Let H be the live heap at the end of cycle n-1. The pacer picks a target for cycle n:

target = max(H × (1 + GOGC/100), minHeap)

It then sets a trigger (when to start marking) earlier than the target so that, given the current allocation rate r and mark rate m, marking finishes just as the heap reaches target.

If allocation outpaces marking, the runtime forces user goroutines to do mark assist — for every k bytes you allocate, you must mark c bytes. That assist debt is invisible until you read traces and notice that your goroutines spent time in runtime.gcAssistAlloc1.

Two practical levers:

  • Raise GOGC (or set debug.SetGCPercent) to widen the headroom and cut total GC CPU at the cost of higher RSS.
  • Set GOMEMLIMIT to bound RSS. The pacer will then GC more aggressively, possibly continuously, when you push toward the cap. Programs that thrash near the limit need fewer allocations, not a higher limit.

3. GOMEMLIMIT — when to use it, when not to

GOMEMLIMIT (Go 1.19+) is a soft cap on the total memory the runtime accounts for (heap + stacks + goroutines + GC metadata + a few smaller buckets).

Scenario Use GOMEMLIMIT?
Containerized app with a hard cgroup limit Yes — set to ~90% of the cgroup limit to avoid OOMKill
Bursty workload with idle heap retained Yes — bounds steady-state RSS
GC-CPU starved batch job No — let GOGC rise instead
You can't tell if you're allocation-bound or memory-bound Measure first

The combination GOGC=off + GOMEMLIMIT=X is a sentinel: the GC never runs by ratio, only when memory pressure approaches X. Useful for spiky allocation patterns where you want all the headroom up to a hard ceiling.


4. Stack copying and pointer rewriting

When a goroutine's stack must grow, the runtime:

  1. Allocates a new contiguous stack of the next size up.
  2. Walks every frame using DWARF-like metadata baked in by the compiler.
  3. For each on-stack pointer, computes the offset into the old stack and writes the new address.
  4. Updates every g.sched / g.stk* field and resumes.

The "no permanent escape to the stack" rule is enforced because of step 3: if you stored a stack address into a goroutine-external location (heap, global, channel), there'd be nothing to rewrite. The escape analyzer prevents this at compile time; you can't sneak around it.

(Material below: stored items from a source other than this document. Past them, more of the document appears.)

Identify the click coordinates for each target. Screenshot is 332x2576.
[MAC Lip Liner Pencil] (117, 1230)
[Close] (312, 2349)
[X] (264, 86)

Pathological case: a small recursive function that grows to a few MiB triggers many copies. Each copy is O(stack size). If you see this in a profile, restructure or pre-grow with runtime/debug.SetMaxStack only after you've ruled out the algorithm.


5. Write barriers, hybrid

Go's barrier is hybrid: deletion (Yuasa) + insertion (Dijkstra). On a pointer store *slot = ptr during marking:

  • The previously stored pointer (*slot before write) is shaded grey (deletion barrier).
  • The newly stored pointer (ptr) is shaded grey (insertion barrier).

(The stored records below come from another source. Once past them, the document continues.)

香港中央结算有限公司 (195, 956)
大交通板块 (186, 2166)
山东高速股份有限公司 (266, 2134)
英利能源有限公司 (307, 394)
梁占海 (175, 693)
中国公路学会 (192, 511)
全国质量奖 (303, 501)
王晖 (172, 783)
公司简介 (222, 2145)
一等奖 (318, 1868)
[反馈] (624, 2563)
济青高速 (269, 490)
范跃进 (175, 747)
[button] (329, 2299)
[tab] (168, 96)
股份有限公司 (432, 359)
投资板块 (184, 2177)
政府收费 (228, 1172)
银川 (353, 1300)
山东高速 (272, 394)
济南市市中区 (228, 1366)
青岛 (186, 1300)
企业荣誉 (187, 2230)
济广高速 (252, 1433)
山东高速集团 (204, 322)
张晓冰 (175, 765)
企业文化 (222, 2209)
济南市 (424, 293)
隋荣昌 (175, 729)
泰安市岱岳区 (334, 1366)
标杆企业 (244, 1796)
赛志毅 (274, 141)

This permits stack scanning without rescans — once a stack is scanned, the barrier alone is enough to maintain the invariant. Practically, this kept STW pauses sub-millisecond after Go 1.8.

You see the barrier in benchmarks as a small per-pointer-store overhead during the mark phase. It is not optional.


6. Finalizers, the trap

runtime.SetFinalizer(obj, func(o *Obj) { o.Close() })

What seniors learn the hard way:

  • Finalizers run after the object becomes unreachable, in a separate goroutine, in unspecified order.
  • They resurrect the object for one more cycle so the finalizer can read its fields. This delays reclamation.
  • They are not guaranteed to run before program exit. Never depend on them for visible side effects.
  • Cycles among finalizer-bearing objects are never collected. Two objects with finalizers pointing at each other live forever.
  • You cannot SetFinalizer twice on the same object (panics) or finalize a value receiver of a method.

For Go 1.24+ prefer runtime.AddCleanup: multiple cleanups per object, no resurrection, no keep-alive — far less footgun-shaped. Existing finalizer code should migrate.


7. runtime.KeepAlive, the underused friend

buf := allocateCBuffer()
defer C.free(unsafe.Pointer(buf))

_, err := C.write(fd, buf, len)
runtime.KeepAlive(buf)        // ensure buf isn't reclaimed before write() returns

Without KeepAlive, the compiler can decide that buf's last Go use is the C.write call's argument evaluation, and a concurrent GC could collect the object before the C function returns. KeepAlive extends the lifetime to that program point. Required whenever you pass a Go-managed allocation to C and the C side may use it after the call returns control to Go.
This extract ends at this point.